As an Indian Bitcoiner, when I returned home recently, I found myself repeatedly using UPI digital payments for everyday expenses.
UPI (Unified Payments Interface). Indias real-time bank-to-bank payment system that has become ubiquitous for making payments by scanning QR codes or using phone numbers. It has even enabled street vendors and small shops to accept online payments.
Given the difficulty in obtaining cash and the merchants having to maintain the ticket machines, UPI is often the only payment option.
And I have to admit; it is incredibly fast, cheap and easy to pay sellers via UPI apps, compared to fiddling around Bitcoin lightning portfolios, whether or not custodial. The money is immediately moved for free and the process is known to all parties.

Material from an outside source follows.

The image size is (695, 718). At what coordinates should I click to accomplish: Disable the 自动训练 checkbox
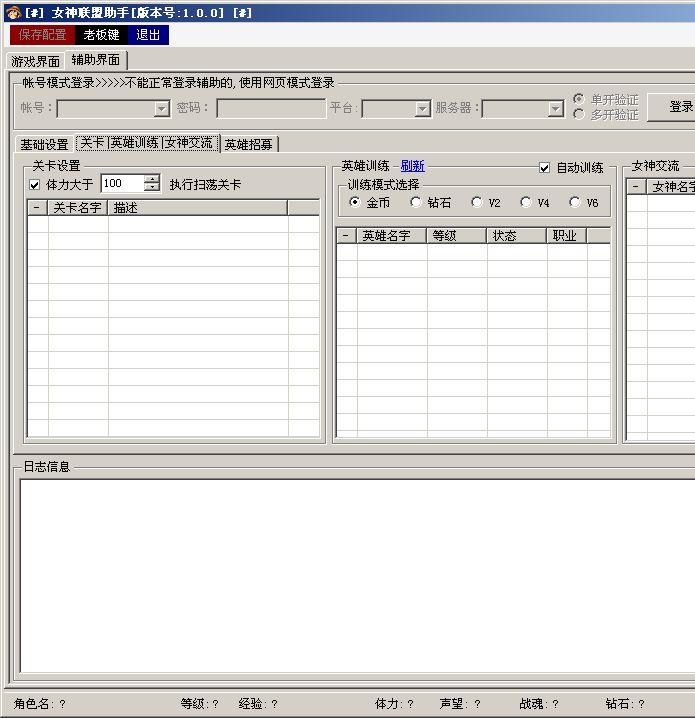tap(545, 168)
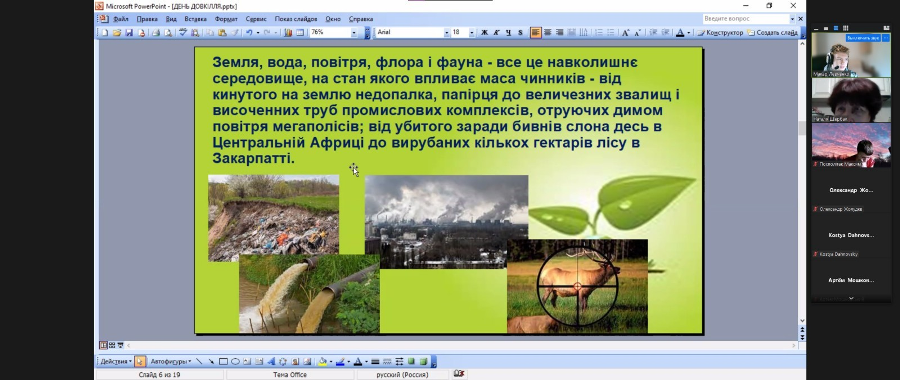This screenshot has width=900, height=380.
Task: Insert WordArt from drawing toolbar
Action: click(x=272, y=362)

While I’m very busy with it censorship resistantprivate and decentralized money, the convenience of Bitcoin and UPI is hard to ignore. UPI processes more than 14 billion monthly transactions at more than 450 banks without fees.

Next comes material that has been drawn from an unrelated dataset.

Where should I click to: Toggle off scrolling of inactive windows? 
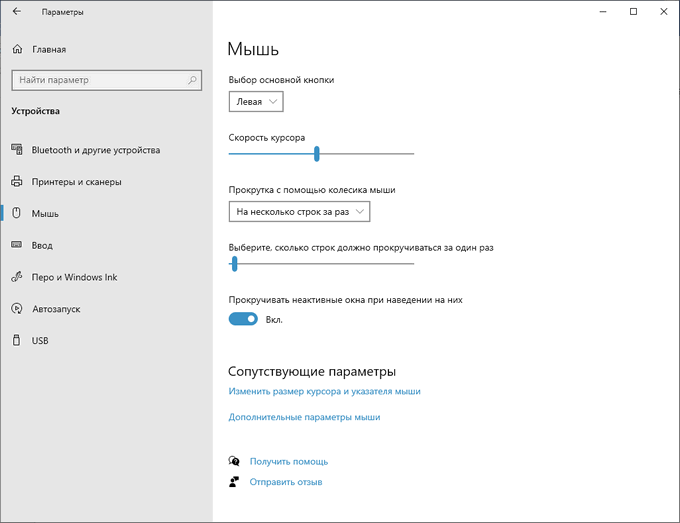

By comparison, Lightning suffers from low liquidity, channel balancing issues, and clunky user experiences (which continue to improve with custodial wallets, with some tradeoffs).
Of course, the privacy implications of an almost entirely digital system controlled by centralized third parties make me cringe and sound dystopian. But most Indians are happy to give up their privacy for their convenience time and again.
So even as a Bitcoiner, I don’t see most Indians abandoning UPI anytime soon to adopt Bitcoin Lightning en masse for everyday payments, Bitcoin’s circular economies aside. The incentive must be there. And let’s be honest: Lightning still confuses Bitcoiners, let alone my uncle!
Perhaps concerns about privacy or currency devaluation could push Indians toward Bitcoin payments. But for now, UPI has too much momentum and network effect.